Why do I tell you this story? Some people think that Peter Mbah’s health-care package is too good to be true. ‘Where is he going to bring the money from?’ they ask. ‘Is he not biting more than he can chew?’ I can understand. Sometimes, it is impossible for us to see beyond the limit of our experience. Folks, there is nothing that Peter Ndubuisi Mbah has put forward in his manifesto that is not materialisable – he has the will-power as well as competence and character.

Mbah studied and lived abroad, and has first-hand experience of how systems work in advanced societies. During his presentation, he demonstrated in concrete terms how he intends to grow the economy seven-fold leapfrogging from the current IGR of 4.4 billion to 30 billion (dollars). 

Does he intend to overburden the tax-payer to generate and increase revenue? By all means no! His target, as he said during the outing, is to ‘expand the tax net’ – that is to say, make tax evasion impossible as well as create job opportunities so people can have employment and pay tax. But most importantly, Peter Mbah is committed to make the tax-payers’ money return to them in the form of social services. 

Even the staunchest enemies of Ifeanyi Ugwuanyi would concede one thing: his impact on health-care is phenomenal. In this respect, Igbo-Eno Medical University, and the tier-4 hospitals all over the State easily come to mind. But Peter Mbah is taking health-care a notch higher – he is set to build Specialist Hospitals in each of the Zones.

What I find most touching, however, is Mbah’s plan to add a Trauma Unit to the State University of Medical Sciences, Igbo-Eno (SUMAS). Judging from the thoughtful silence that followed the statement, it was clear that the historical significance of this exceptionally brilliant idea was not lost on the audience.
 
There is no ethnic group in Nigeria that has need to pay attention to Trauma like the Igbo people. Even in the next hundred years the inter-generational trauma of the Civil War will not leave our people. The pain is only repressed, but not erased.  A recent example is Professor Uju Anya’s outburst at the death of Queen Elizabeth that sparked both commendation and outrage. The psychologists refer to it as the ‘return of the repressed’.

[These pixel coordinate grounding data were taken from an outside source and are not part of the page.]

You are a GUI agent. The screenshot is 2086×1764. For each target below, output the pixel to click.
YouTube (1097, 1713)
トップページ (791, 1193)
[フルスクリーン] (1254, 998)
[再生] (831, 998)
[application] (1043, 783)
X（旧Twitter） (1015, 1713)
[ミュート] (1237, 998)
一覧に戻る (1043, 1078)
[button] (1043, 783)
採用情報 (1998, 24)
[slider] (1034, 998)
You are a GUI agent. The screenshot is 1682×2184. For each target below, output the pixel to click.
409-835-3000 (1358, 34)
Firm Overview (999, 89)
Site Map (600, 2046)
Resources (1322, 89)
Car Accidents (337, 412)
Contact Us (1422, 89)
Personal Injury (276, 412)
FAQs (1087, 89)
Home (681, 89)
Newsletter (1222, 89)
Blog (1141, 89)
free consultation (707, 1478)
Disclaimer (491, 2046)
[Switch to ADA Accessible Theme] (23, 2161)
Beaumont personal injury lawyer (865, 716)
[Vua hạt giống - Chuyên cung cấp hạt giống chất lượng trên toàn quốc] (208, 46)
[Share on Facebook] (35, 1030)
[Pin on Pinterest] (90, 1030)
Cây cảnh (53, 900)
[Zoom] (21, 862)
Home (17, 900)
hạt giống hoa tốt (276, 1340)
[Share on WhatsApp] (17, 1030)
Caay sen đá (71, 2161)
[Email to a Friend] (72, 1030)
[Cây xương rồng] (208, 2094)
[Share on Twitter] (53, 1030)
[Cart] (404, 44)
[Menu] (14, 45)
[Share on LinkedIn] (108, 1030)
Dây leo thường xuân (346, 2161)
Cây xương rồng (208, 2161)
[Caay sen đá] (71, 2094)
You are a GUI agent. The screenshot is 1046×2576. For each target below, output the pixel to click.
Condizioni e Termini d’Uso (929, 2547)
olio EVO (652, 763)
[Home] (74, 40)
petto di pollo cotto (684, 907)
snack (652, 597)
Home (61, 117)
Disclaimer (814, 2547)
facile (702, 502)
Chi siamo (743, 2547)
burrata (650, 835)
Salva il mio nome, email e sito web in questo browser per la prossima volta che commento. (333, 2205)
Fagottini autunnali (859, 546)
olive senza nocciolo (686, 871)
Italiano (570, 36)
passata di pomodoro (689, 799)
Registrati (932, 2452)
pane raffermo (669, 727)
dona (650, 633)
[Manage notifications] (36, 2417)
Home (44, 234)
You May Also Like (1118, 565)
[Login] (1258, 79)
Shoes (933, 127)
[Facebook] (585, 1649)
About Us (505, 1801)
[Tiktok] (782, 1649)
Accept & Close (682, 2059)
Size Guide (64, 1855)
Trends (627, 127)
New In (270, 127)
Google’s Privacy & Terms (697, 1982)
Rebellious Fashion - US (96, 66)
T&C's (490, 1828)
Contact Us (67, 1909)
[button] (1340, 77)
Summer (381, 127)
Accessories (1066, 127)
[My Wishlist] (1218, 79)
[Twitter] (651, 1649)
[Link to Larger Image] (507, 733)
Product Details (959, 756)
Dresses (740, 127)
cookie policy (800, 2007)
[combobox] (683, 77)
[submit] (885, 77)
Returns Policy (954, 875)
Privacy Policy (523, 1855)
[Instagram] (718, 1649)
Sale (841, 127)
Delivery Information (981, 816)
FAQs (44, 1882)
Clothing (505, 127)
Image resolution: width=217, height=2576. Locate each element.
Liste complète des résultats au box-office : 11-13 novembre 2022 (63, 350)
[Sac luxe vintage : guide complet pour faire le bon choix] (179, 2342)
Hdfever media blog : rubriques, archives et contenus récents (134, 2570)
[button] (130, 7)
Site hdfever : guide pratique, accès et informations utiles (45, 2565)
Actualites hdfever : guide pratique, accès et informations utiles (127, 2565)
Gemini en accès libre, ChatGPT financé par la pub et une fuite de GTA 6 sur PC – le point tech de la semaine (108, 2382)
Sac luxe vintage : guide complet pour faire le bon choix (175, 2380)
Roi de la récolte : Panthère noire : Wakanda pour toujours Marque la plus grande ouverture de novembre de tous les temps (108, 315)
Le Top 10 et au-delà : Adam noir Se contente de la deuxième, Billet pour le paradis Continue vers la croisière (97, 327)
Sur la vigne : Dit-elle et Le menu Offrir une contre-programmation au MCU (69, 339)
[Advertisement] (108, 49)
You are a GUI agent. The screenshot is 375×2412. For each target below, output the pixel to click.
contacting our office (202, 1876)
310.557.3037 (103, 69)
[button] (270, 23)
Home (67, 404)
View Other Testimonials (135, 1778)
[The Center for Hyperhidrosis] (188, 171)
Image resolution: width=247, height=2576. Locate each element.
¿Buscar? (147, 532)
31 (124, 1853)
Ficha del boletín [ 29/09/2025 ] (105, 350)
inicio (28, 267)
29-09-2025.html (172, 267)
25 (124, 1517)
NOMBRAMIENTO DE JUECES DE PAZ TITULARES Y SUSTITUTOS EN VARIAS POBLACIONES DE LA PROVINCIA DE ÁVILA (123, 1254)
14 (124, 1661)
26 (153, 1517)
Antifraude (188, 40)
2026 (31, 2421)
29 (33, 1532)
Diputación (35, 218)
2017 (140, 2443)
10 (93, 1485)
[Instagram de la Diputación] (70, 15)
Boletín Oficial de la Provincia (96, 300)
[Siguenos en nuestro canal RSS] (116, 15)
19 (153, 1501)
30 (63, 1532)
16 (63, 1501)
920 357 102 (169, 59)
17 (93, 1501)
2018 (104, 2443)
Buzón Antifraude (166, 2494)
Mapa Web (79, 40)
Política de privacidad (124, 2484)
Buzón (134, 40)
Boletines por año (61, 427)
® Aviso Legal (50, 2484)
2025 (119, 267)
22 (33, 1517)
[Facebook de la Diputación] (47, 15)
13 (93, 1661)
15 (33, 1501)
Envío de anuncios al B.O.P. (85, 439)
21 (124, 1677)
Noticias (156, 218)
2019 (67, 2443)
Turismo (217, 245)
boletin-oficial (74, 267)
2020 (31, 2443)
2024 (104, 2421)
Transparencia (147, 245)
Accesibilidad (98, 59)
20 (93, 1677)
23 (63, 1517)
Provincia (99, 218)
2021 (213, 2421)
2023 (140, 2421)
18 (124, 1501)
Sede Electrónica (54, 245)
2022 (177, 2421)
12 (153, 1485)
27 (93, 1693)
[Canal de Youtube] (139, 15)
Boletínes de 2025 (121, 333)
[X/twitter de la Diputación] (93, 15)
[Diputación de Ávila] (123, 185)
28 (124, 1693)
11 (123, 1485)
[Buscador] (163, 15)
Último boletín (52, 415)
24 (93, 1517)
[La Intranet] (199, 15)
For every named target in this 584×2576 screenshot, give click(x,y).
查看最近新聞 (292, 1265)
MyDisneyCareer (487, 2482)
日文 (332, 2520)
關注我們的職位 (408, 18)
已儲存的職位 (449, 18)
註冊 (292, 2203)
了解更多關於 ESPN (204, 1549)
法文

Do I intend to re-invent the War by this? Not quite! After all, a whole lot of injuries come under Trauma. But note that though the Second World War ended in 1945, there are vibrant Trauma Studies spotlighting the massacre of the Jews during the War. An advanced Trauma Unit in our hospital is more than timely.

Everything about Peter Ndubuisi Mbah is deep, well-thought out and radically new. His emergence as the PDP flag-bearer is for us like chancing upon spring in a desert. For me and my family and friends we shall use our PVCs to deliver ourselves from economic bondage and hardship. I don tire for suffering. What about you?

Long Live Enugu State!
May God prosper, protect and guide the Mbah/Ossai project.